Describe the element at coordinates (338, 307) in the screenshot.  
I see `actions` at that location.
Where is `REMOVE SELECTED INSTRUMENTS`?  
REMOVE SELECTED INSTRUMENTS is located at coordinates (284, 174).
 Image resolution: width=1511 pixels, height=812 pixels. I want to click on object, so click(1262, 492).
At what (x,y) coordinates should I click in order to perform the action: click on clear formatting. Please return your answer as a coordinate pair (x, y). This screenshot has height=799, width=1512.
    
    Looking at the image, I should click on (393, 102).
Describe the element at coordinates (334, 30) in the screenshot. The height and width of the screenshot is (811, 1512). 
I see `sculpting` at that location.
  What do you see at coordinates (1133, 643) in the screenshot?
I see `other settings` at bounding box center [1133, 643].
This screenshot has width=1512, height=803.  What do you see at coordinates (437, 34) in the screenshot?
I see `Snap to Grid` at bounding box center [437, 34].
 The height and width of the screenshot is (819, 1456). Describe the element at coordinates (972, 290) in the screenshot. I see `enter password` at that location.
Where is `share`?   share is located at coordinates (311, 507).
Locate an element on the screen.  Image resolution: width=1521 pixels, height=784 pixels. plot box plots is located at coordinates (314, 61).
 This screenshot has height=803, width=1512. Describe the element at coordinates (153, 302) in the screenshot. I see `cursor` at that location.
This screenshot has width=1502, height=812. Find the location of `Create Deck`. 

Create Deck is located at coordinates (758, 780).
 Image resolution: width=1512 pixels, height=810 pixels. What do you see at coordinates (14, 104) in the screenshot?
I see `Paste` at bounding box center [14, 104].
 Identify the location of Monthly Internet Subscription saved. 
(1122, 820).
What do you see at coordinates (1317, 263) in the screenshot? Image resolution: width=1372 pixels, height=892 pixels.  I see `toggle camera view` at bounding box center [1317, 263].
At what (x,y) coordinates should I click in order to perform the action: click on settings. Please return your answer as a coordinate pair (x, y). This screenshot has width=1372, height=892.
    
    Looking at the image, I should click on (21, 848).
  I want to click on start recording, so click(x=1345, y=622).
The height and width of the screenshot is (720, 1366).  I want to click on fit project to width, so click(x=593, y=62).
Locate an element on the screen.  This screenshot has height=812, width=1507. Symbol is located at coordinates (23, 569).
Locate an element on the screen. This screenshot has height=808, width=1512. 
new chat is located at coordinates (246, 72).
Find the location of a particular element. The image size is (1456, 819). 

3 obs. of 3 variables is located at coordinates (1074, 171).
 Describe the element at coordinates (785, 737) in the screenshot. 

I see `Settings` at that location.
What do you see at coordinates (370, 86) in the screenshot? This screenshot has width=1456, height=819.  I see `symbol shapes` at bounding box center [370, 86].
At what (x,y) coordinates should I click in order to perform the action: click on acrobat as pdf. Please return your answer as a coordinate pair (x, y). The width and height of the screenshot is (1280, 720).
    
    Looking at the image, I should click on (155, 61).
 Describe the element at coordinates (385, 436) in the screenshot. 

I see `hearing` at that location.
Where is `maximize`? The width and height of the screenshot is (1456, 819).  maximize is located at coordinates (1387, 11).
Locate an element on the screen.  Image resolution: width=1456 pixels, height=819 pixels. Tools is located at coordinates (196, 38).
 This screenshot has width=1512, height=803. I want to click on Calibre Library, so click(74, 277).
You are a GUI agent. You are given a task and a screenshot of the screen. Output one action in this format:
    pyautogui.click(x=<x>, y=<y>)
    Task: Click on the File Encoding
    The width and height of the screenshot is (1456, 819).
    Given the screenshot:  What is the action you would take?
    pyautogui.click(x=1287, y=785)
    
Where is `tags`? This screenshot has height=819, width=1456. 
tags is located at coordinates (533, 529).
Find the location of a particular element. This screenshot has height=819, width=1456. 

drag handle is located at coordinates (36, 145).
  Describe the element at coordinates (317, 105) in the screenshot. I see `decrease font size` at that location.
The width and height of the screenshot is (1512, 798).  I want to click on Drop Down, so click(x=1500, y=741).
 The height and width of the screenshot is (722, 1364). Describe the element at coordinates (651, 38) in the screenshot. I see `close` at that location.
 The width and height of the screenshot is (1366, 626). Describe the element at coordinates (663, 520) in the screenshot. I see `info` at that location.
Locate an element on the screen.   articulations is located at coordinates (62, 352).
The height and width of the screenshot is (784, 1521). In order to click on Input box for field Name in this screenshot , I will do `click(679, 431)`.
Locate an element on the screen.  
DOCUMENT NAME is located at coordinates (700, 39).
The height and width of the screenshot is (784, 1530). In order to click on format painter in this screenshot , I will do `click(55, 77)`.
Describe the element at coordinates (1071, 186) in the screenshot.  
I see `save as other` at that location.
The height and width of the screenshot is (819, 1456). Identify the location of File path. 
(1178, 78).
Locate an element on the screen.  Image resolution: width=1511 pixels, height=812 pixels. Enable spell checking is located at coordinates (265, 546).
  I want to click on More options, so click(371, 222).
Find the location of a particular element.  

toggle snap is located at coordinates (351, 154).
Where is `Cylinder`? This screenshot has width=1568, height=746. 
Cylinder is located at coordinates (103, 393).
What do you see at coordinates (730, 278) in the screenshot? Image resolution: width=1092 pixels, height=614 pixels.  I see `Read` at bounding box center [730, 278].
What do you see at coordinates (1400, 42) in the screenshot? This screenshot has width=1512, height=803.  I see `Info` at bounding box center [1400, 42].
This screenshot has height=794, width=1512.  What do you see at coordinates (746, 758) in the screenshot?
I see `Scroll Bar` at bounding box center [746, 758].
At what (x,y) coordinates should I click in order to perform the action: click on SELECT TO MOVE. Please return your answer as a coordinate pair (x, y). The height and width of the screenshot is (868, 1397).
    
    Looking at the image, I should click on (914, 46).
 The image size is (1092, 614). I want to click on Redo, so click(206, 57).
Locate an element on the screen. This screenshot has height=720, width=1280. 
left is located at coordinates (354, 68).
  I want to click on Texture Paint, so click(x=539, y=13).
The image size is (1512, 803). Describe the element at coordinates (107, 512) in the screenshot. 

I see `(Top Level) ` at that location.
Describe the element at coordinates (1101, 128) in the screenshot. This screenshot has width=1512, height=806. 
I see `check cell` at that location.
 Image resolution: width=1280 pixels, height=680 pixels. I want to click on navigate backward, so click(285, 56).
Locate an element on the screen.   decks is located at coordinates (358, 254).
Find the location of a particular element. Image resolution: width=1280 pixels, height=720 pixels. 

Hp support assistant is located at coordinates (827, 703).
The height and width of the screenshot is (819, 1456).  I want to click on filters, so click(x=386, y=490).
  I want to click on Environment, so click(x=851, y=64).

*Instruction*
Which lines in the items above contain the string "bounding"? Pick them out and copy each one in full.

*Task answer*
I see `other settings` at bounding box center [1133, 643].
I see `Snap to Grid` at bounding box center [437, 34].
I see `Paste` at bounding box center [14, 104].
What do you see at coordinates (1317, 263) in the screenshot? Image resolution: width=1372 pixels, height=892 pixels.  I see `toggle camera view` at bounding box center [1317, 263].
What do you see at coordinates (370, 86) in the screenshot? This screenshot has width=1456, height=819.  I see `symbol shapes` at bounding box center [370, 86].
What do you see at coordinates (730, 278) in the screenshot? Image resolution: width=1092 pixels, height=614 pixels.  I see `Read` at bounding box center [730, 278].
What do you see at coordinates (1400, 42) in the screenshot? This screenshot has width=1512, height=803.  I see `Info` at bounding box center [1400, 42].
I see `Scroll Bar` at bounding box center [746, 758].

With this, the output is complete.